> **Text extract**
#####
I have a set of fine resolution rasters for the Florida peninsula. These rasters are going to be used in species distribution modeling. Many of these rasters represent variables that are clearly going to be related, so prior to using them in the model I'm performing a global PCA to generate new rasters. All of my rasters are of continuous data (no binary data or categorical variables).

However, I think I can make the case that it doesn't make sense to perform a global PCA for such a large area where the values of the variables are going to vary dramatically from one part of the state to another. So, I was considering going with a geographically weighted PCA (gwpca) instead, and was thinking that it might make sense to base the radius of the gwpca on the distance of spatial autocorrelation. Ideally, I would determine the distance individually for each pixel, but I don't know of any software that can do this, any paper or website that outlines the process, or even if it's computationally viable if I were to try and code my own solution. Alternatively, the backup plan is to come up with a single estimate and use it across the raster. This spatial autocorrelation distance would also be used to thin out high concentrations of points in my point data that is going to be used for generating the model.
#####
> **Provided data**
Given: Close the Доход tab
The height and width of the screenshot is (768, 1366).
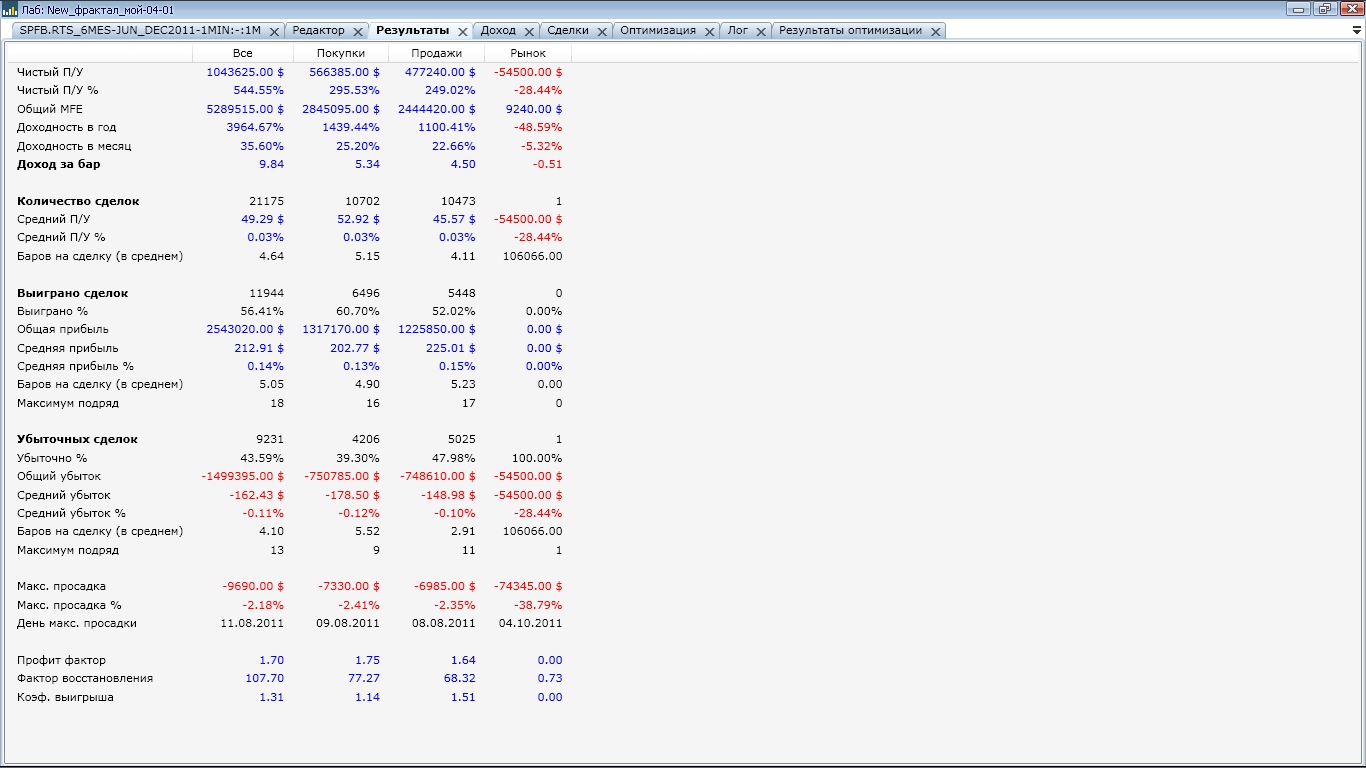Looking at the screenshot, I should tap(530, 32).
#####
> **Actions to take**
(a) Summarize the text about raster PCA in two sentences.
(b) In the text about raster PCA, switch "Florida peninsula" to "Baja California peninsula" and write out the passage from "I have a set" up to and including "or categorical variables).".

> **Set of answers**
(a) The author plans to run a global PCA on related continuous rasters of the Florida peninsula before using them in species distribution modeling. Because variable values change greatly across the state, the author is considering a geographically weighted PCA with a radius based on the distance of spatial autocorrelation, estimated either per pixel or as a single value for the whole raster, with that same distance also used to thin clustered point data.

(b)
I have a set of fine resolution rasters for the Baja California peninsula. These rasters are going to be used in species distribution modeling. Many of these rasters represent variables that are clearly going to be related, so prior to using them in the model I'm performing a global PCA to generate new rasters. All of my rasters are of continuous data (no binary data or categorical variables).